● TASK DETAILS
Whatever lies between the line with "Instruction: Tap the" and the end of the data, both included, must be copied exactly and without pictures.

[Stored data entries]

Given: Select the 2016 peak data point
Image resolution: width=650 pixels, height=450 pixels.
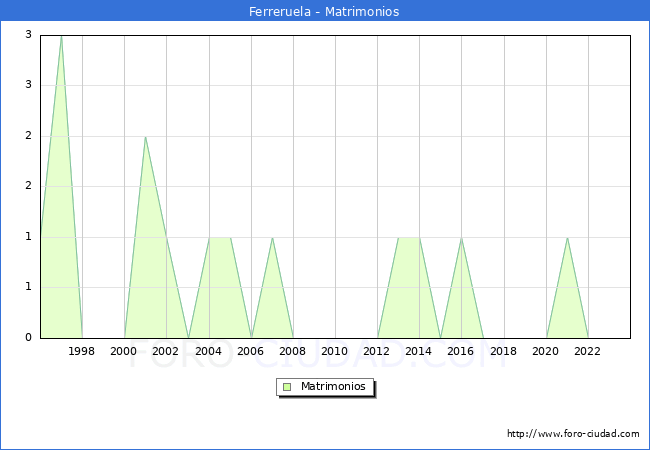Looking at the screenshot, I should pyautogui.click(x=461, y=238).
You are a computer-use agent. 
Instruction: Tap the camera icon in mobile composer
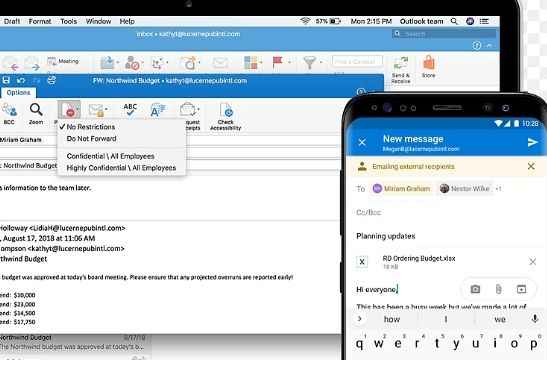click(x=475, y=289)
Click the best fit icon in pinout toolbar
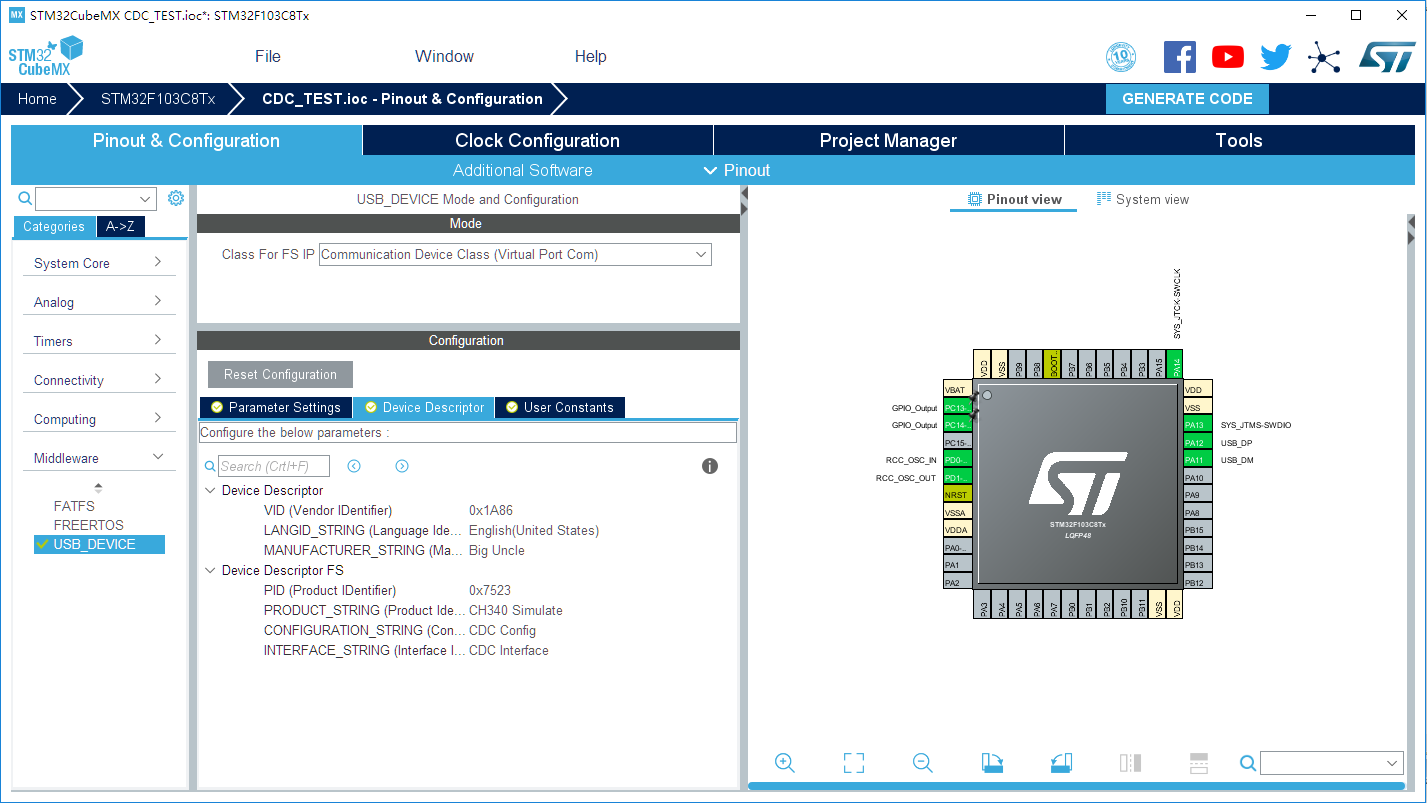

● ANSWER TO THE EXERCISE
Instruction: Tap the camera icon in mobile composer
click(x=475, y=289)
Click the best fit icon in pinout toolbar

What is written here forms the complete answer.